Mitsotakis reiterated to Johnson Greece’s standing demand for the return of the Parthenon Marbles, noting that now is the time to meet Greece’s just request and see to the restoration of the monument in its entirety to the museum of the Parthenon. Acropolis, sources said.
Speaking about the issue to Greek reporters in London after meeting Johnson, Mitsotakis said “our request is not a flare. We will insist, methodically, on building within British public opinion the foundations necessary for the need to reunite the Marbles of the Parthenon with the sculptures of the Acropolis Museum. This is an important issue, which concerns our bilateral relations,” he stressed.
Moreover, he added, “it is not a legal issue per se; it is above all both a question of principle and a political question”, and he concluded by saying that “we will use all the means at our disposal to achieve this objective which is ours”.

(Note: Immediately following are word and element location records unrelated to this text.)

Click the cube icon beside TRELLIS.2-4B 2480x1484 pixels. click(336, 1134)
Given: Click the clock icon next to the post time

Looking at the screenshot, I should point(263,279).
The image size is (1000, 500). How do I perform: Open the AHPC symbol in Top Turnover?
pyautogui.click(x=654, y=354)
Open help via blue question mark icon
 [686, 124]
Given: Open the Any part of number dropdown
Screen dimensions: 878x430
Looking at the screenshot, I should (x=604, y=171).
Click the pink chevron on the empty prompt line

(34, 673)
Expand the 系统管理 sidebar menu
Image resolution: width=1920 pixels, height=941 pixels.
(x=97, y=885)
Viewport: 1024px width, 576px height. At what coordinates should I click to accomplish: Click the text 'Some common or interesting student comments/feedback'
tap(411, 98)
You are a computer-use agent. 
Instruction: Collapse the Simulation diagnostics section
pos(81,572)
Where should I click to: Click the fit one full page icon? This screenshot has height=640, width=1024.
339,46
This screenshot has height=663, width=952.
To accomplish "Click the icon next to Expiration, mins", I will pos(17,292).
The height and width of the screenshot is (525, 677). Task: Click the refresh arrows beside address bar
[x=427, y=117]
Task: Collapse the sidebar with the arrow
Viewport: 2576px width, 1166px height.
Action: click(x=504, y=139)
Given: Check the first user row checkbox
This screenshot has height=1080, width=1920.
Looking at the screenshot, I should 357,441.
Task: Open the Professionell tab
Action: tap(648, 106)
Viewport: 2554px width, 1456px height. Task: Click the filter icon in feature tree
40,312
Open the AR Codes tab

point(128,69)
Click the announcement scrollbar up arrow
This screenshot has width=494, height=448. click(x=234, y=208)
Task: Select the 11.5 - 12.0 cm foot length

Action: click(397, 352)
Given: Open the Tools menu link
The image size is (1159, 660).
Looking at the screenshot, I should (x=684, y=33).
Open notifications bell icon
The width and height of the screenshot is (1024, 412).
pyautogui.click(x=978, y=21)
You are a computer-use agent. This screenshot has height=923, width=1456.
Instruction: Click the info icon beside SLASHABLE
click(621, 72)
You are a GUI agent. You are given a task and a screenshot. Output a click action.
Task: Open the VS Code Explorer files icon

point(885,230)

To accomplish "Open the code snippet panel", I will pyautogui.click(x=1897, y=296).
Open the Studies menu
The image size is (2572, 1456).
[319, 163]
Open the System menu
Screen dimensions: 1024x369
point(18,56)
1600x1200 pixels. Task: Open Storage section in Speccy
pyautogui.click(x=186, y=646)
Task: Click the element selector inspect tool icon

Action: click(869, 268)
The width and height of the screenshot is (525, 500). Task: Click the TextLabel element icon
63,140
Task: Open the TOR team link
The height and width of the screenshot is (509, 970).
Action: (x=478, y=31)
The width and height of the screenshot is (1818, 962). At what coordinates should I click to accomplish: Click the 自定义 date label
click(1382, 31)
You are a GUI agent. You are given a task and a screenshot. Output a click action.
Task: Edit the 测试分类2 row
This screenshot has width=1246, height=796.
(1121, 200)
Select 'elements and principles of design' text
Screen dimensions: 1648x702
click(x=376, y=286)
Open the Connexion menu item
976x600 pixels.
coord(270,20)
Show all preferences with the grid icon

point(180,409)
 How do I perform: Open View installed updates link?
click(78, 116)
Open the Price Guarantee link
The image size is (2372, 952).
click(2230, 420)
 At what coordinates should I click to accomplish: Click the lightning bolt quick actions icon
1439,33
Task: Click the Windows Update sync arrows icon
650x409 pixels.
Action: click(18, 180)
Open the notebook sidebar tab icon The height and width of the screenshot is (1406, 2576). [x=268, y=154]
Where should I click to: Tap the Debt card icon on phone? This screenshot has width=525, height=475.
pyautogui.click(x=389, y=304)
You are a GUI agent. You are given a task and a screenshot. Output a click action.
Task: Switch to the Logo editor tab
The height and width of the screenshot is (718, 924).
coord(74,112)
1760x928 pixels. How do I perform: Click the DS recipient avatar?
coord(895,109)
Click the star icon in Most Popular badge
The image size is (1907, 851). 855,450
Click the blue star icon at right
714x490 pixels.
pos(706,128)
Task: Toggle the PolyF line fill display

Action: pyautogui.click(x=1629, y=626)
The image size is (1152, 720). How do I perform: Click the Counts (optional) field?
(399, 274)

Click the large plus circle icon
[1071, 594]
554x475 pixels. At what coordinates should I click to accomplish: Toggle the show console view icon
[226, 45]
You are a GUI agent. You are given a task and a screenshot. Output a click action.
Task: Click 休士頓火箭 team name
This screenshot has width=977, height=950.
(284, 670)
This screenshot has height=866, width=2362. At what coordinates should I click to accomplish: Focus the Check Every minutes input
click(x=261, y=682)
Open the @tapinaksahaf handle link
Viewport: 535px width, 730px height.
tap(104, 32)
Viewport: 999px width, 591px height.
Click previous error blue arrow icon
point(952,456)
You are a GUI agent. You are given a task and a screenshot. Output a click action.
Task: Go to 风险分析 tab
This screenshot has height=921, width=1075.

Johnson told Mitsotakis on Tuesday that the British Museum was solely responsible for processing Greece’s request for the return of the Parthenon Marbles.
“The Prime Minister said he understood the strength of the feelings of the Greek people on this issue, but reiterated the UK’s long-standing position that this is a matter for the trustees of the British Museum,” a doorman said. floor of Downing Street after the meeting.
“Leaders agreed that this issue in no way affects the strength of the partnership between the UK and Greece.”